▶ **Texto**:
▶
No entanto, no RJIES, o legislador confere as instituições de ensino superior públicas a iniciativa de propôr ao Governo a alteração do respectivo modelo institucional, deixando-lhes a responsabilidade e um juízo de oportunidade sobre a ‘’bondade’’ da solução (art.2º, última parte; art.267º/1 CRP) (art.129º /1/4/9/10 RJIES).
O nº 5 do art.129º do RJIES estabelece que uma escola (art.13º/4) pode (excepcionalmente) solicitar ao Governo a sua transformação. Ora, isto parece ser um problema: a escola é uma unidade orgânica da instituição de ensino superior público e por isso não dotada de uma autonomia de governo. O facto de sozinha poder despoltar um processo de transformação institucional não parece muito coerente, uma vez que esta transformação tem implicações ao nível do governo da universidade inteira (art.13º/2; art.67º,d); art.126º/4 RJIES). A escola não se assemelha a uma entidade autónoma e por isso não se percebe porque é que esta iniciativa do processo de transformação possa acontecer sem a autorização da respectiva instituição de ensino superior público (bastará a junção de uma parecer não vinculativo ao processo)
◀
▶ **Dados fornecidos**:
▶
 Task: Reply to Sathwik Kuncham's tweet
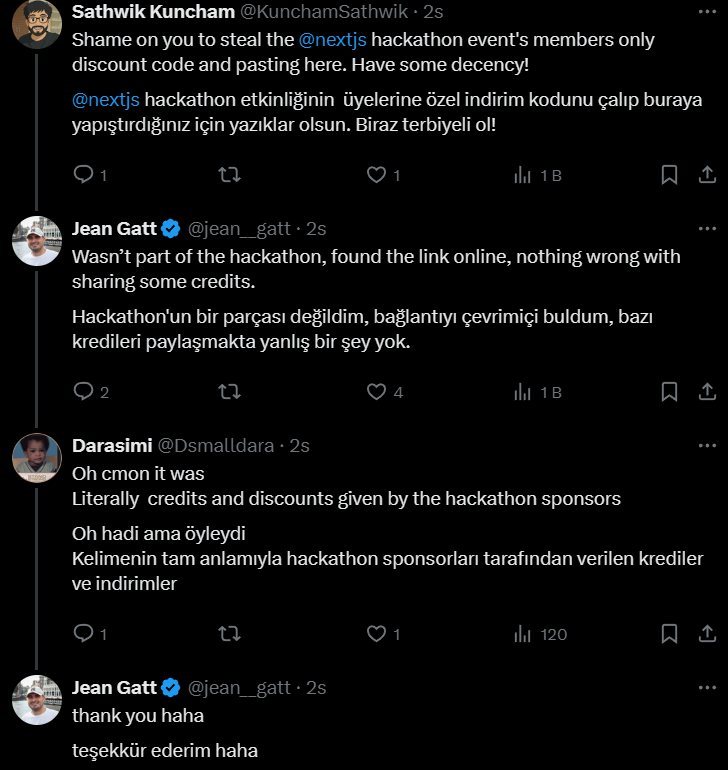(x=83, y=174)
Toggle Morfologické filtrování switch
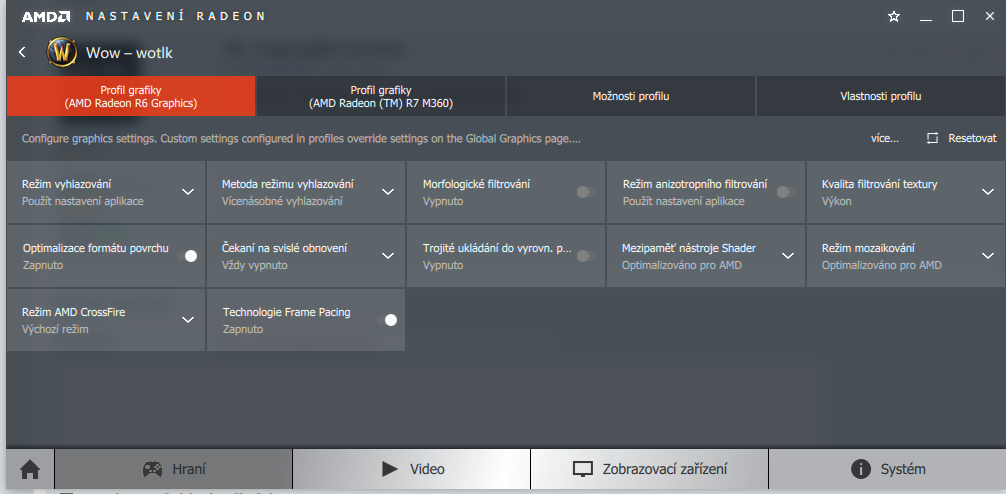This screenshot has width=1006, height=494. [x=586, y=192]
◀
▶ **Instrução dada**:
Copie o trecho do texto sobre o RJIES começando em "No entanto, no" e terminando em "(art.129º /1/4/9/10 RJIES).".

▶ **Resultado da tarefa**:
No entanto, no RJIES, o legislador confere as instituições de ensino superior públicas a iniciativa de propôr ao Governo a alteração do respectivo modelo institucional, deixando-lhes a responsabilidade e um juízo de oportunidade sobre a ‘’bondade’’ da solução (art.2º, última parte; art.267º/1 CRP) (art.129º /1/4/9/10 RJIES).